Hoy que veo lo que estoy logrando y veo tantos planes a futuro, recuerdo la última
conversación que escuche de mis padres, mi mamá le decía a mi papá: “Mañana
sale el sol mijo no se asare”, hoy entiendo su significado y entiendo tantas cosas
que mi madre a pesar de compartir poco con ella nos dejó como enseñanzas.
Agradezco a la vida por darme, aunque por un corto un tiempo, la oportunidad de
compartir junto a ella.

No puedo decir que perdono a los que nos hicieron eso (que a la fecha no se si fue el
ejercito o paramilitares), por que como he dicho esta herida después de 18 años no
ha cicatrizado. Sin embargo, esa marca pasó de ser algo en lo cual no quería ni
pensar, a convertirse en el motor y la génesis de lo que soy hoy en día, el significado
de lo que quiero transmitir a los jóvenes que en la fundación se apoyan, y a todos
los que están leyendo esta parte de mi historia.

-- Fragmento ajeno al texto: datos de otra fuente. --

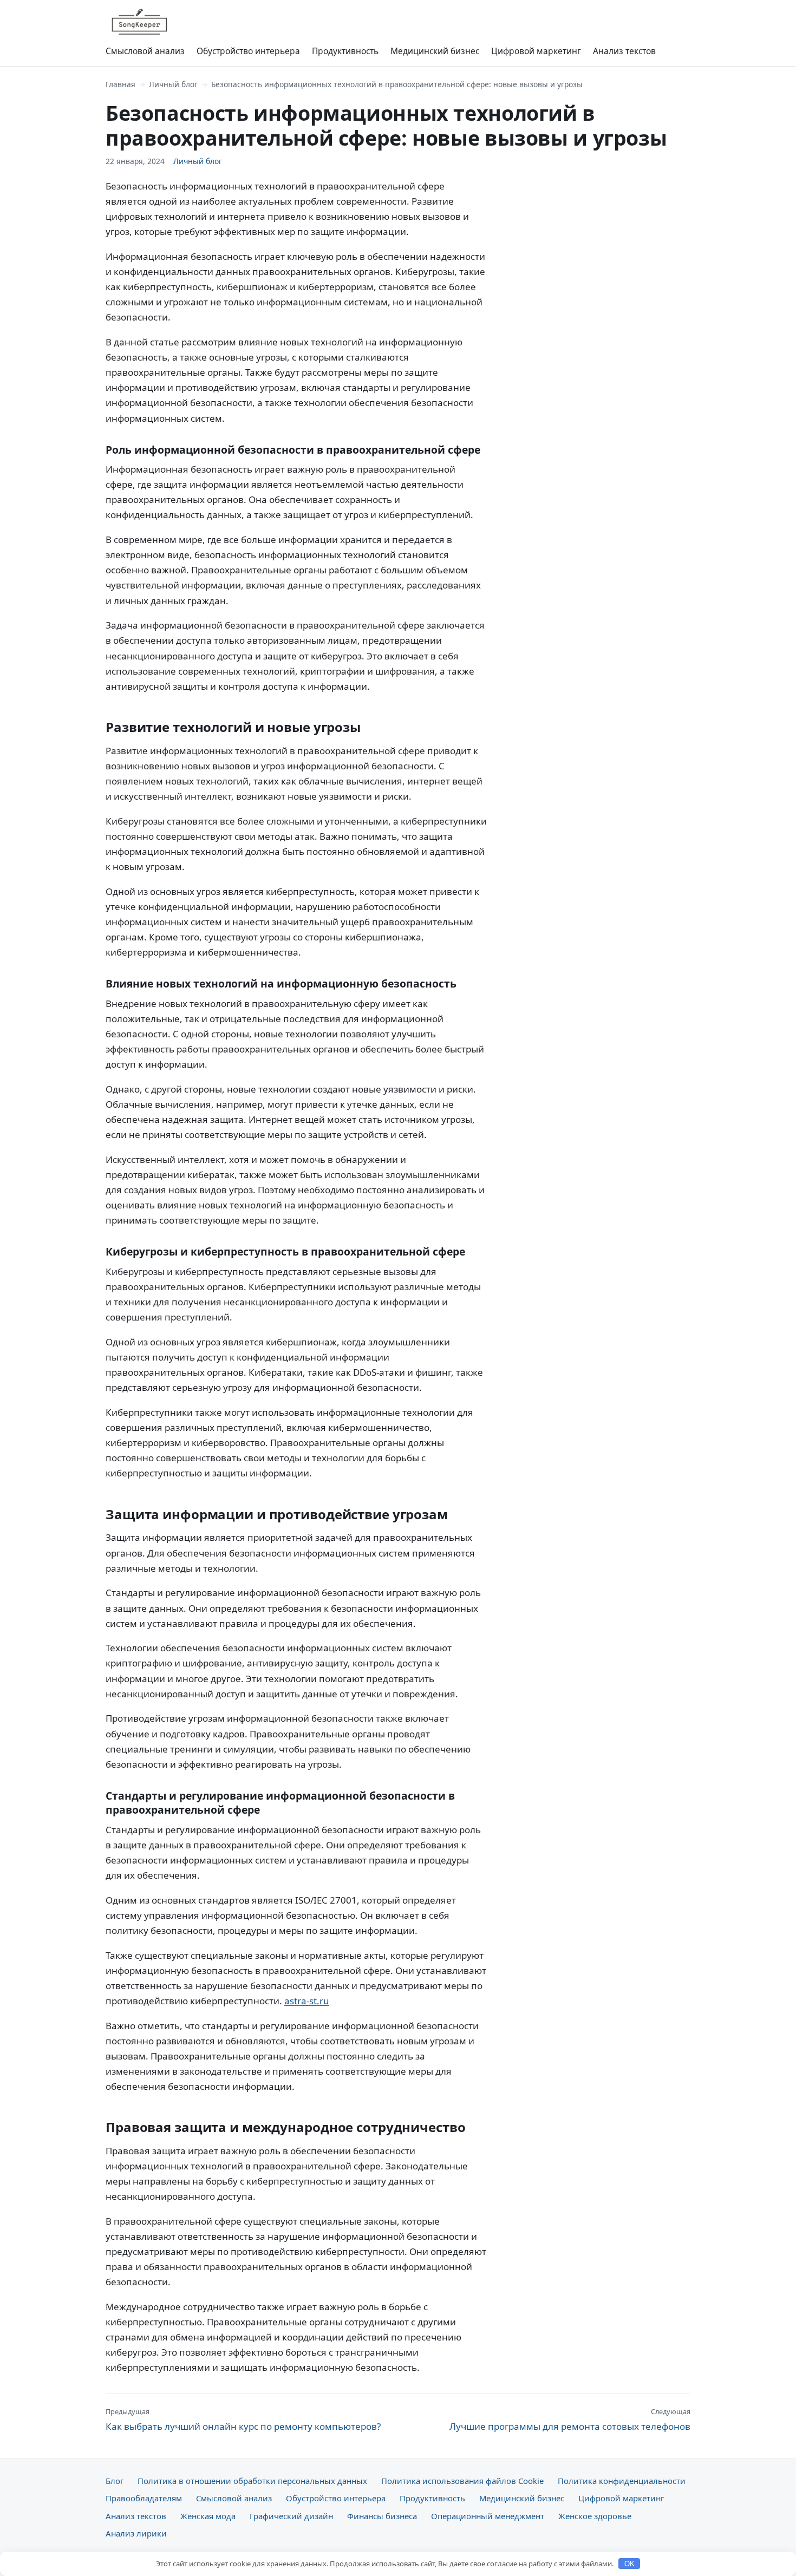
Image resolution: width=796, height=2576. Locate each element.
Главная (120, 84)
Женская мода (208, 2515)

Como ven, mi historia no tuvo un inicio feliz y podemos decir que el desarrollo no
fue el más fácil, pero aprendí a los “golpes” que nuestro pasado no nos define, las
cosas malas que nos ocurren no rigen nuestro destino, cada día es una oportunidad
nueva para reinventarnos, para salir de esos malos capítulos en nuestras vidas y
darle un giro que pueda llevarnos a desarrollar y cumplir nuestros sueños.